Réalisé par Andrew Stanton

ROBOTS APRES TOUT.

Pixar lance son nouveau film, déjà assuré avant sa sortie d'un succès fulgurant. WALL-E est un petit robot, dernier survivant de la planète Terre. Son truc à lui, c'est de récolter les déchets et de nettoyer la Terre.

Le film annonce le meilleur, du burlesque robotique et intersidéral. Les 30 premières minutes sont d'une beauté renversante. Rarement, un film d'animation made in Hollywood n'avait atteint un tel degré cinématographique. Chaque plan veut dire quelque chose et les interprétations n'ont rien d'appuyé, ni rien de spectaculaire. Parler de WALL-E, c'est parler de la disparition de l'humanité et à travers ce personnage, elle reprend vie.
WALL-E n'est pas un robot qui parle. Pixar va au-delà et nous propose un véritable film de burlesque, quasi-muet et intelligent.
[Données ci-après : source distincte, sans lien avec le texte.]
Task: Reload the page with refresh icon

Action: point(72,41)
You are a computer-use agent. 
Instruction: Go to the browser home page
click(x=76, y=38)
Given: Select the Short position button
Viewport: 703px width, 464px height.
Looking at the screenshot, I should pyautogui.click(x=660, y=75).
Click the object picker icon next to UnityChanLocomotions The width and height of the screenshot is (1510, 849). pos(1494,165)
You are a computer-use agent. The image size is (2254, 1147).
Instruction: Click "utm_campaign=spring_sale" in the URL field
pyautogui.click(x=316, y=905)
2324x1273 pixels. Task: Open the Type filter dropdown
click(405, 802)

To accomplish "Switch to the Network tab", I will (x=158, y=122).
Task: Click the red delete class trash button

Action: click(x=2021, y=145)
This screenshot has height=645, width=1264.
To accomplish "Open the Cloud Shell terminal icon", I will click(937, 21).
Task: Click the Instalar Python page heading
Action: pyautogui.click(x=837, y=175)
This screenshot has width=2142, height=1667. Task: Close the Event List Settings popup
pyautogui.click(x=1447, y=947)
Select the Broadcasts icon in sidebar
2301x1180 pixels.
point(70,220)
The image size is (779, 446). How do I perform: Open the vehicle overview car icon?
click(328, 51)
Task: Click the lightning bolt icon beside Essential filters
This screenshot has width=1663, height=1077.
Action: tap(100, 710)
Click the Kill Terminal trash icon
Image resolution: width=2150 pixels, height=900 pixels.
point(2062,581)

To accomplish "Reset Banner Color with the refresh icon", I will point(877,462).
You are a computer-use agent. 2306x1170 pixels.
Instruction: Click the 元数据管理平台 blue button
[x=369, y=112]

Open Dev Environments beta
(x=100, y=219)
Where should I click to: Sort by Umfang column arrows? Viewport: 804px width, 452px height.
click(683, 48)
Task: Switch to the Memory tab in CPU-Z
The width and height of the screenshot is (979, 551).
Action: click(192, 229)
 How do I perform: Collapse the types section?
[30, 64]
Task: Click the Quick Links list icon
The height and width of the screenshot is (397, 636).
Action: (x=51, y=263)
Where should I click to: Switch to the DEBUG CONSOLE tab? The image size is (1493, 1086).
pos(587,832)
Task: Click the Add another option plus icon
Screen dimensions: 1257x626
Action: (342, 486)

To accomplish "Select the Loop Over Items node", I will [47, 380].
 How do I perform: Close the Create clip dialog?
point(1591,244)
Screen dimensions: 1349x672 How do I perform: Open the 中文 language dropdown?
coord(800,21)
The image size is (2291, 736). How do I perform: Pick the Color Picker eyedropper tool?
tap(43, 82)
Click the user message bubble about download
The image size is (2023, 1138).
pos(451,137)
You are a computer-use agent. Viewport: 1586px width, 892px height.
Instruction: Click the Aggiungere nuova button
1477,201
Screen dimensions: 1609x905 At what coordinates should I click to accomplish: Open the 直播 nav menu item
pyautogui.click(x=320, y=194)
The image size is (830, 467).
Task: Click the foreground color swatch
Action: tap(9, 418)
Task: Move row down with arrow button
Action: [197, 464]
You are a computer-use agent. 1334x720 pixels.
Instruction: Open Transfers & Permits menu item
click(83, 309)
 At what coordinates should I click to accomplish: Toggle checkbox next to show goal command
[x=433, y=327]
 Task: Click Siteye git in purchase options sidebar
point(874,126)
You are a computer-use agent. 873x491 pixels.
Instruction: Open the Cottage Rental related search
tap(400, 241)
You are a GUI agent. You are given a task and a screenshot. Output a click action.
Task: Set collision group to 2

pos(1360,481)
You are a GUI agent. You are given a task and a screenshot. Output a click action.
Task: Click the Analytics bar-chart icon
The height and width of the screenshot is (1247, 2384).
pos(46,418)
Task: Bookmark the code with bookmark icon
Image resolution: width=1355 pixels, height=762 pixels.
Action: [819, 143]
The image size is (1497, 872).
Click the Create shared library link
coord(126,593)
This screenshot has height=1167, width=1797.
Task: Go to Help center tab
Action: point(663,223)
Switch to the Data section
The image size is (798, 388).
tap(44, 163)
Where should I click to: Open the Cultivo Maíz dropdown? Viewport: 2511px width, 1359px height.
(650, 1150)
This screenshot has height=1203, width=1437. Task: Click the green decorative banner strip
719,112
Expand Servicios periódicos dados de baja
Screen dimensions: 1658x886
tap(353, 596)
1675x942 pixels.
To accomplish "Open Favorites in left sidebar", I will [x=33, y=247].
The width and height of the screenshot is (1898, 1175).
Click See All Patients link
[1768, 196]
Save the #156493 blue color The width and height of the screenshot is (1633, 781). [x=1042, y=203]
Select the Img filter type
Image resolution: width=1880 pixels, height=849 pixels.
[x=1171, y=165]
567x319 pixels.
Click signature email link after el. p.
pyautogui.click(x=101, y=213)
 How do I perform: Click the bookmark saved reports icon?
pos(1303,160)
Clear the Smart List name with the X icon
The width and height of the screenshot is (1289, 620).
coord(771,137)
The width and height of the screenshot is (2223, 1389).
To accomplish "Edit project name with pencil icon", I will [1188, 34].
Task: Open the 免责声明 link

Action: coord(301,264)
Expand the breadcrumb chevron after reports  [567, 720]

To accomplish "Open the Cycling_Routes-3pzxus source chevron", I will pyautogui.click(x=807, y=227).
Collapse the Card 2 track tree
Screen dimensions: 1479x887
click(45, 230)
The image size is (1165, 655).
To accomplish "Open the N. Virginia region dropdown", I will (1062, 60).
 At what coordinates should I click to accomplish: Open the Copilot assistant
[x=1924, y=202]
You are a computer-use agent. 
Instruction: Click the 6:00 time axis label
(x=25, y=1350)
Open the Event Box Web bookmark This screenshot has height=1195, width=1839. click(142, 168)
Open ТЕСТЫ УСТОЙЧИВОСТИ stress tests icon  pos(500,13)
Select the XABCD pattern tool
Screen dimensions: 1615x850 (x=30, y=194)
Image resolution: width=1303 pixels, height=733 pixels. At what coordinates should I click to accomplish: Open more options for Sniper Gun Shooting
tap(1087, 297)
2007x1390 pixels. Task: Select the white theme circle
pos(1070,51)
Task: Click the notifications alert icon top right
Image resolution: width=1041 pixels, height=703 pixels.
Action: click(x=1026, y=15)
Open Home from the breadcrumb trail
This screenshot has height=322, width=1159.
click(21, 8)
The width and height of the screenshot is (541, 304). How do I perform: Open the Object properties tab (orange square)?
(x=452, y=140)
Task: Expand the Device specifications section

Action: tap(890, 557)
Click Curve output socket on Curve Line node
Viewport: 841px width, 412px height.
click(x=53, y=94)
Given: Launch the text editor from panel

Mais quelque chose vient gâcher le film en cours de route. WALL-E n'est plus le centre du film. On se retourne vers les humains et on étale à n'en plus finir une morale écologiste qui surfe sur l'air du temps. Le film perd toute sa subtilité et déploie au fur et à mesure tous les codes du blockbuster hollywoodien. On s'attend désormais à tout alors qu'on était éblouit par l'audace des premières minutes.

Il fallait bien que l'humain reprenne toute sa place. A croire que la Terre n'est faite que pour nous accueillir. Cet antropocentrisme est triste à voir, de plus que les dialogues respirent le bâclé et la lourdeur. Voilà comment Pixar va s'en mettre plein les poches en surfant sur un sujet à la mode.